RNN for image captioning
既然我们已经实现了RNN中的必要层,现在来把他们结合在一起,构造一个image captioning模型. 打开文件cs231n/classifiers/rnn.py看一眼类CaptioningRNN.
实现模型中函数loss的forward和backward pass. 现在只需要实现cell_type=’rnn’的情况(for Vanialla RNNs). 随后将实现LSTM的情况.
先说一下CaptioningRNN这个类. 每个CationingRNN用RNN根据图像特征产生图像标题. 输入向量是D维,字典大小是V,序列长度是T, hidden dimension维度为H,单词向量的维度为W,每个minibatch大小为N.
注意在CaptionRNN中我们不使用任何正则手段.
在类CaptionRNN中先进行初始化. 构建一新的CaptionRNN的instance.
- 初始化输入:
- word_to_idx: 含有V个元素,将string映射到整数[0, V).
- input_dim: 图像的特征向量维度D.
- wordvec_dim: 单词向量的维度W.
- hidden_dim: Dimension H for the hidden state of the RNN.
- cell_type: What type of RNN to use; either ‘rnn’ or ‘lstm’.
- dtype: numpy datatype to use; use float32 for training and float64 for numeric gradient checking.
初始化都干了什么:
- 判断cell_type是不是满足.
- 输入的量传给self(本来这个class里面是空的,现在有了属性), 诸如数据类型,字典词汇矩阵,一些量的维度vocab_size.
- 初始化字典self.param放东西.
- 提取出tokens. 字典(Dictionary) get() 函数返回指定键的值,如果值不在字典中返回默认值。
- 初始化单词向量矩阵W_embed, CNN->hidden state projection的W_proj(用来把输入的图像特征向量传给hidden state.).
- 初始化RNN的参数,Wx(把单词向量传给hidden state), Wh(Hidden到Hidden), b.

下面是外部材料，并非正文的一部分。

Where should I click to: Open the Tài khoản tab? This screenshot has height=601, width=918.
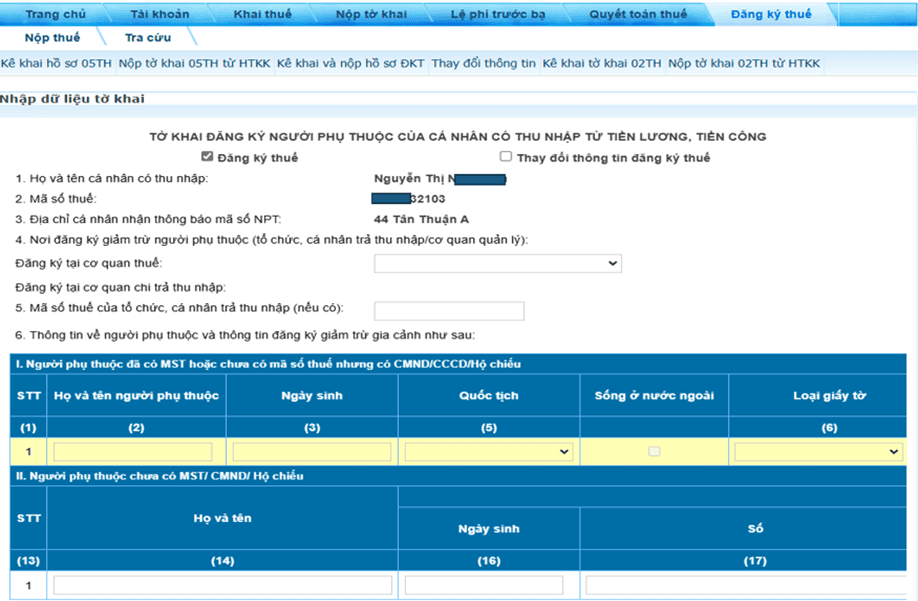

- 初始化输出到词汇的权值W_vocab(hidden到vocab), b_vocab.
- 把参数们的数据类型转换成指定类型.
def __init__(self, word_to_idx, input_dim=512, wordvec_dim=128,
hidden_dim=128, cell_type='rnn', dtype=np.float32):
"""
Construct a new CaptioningRNN instance.
Inputs:
- word_to_idx: A dictionary giving the vocabulary. It contains V entries, and maps each string to a unique integer in the range [0, V).
- input_dim: Dimension D of input image feature vectors.
- wordvec_dim: Dimension W of word vectors.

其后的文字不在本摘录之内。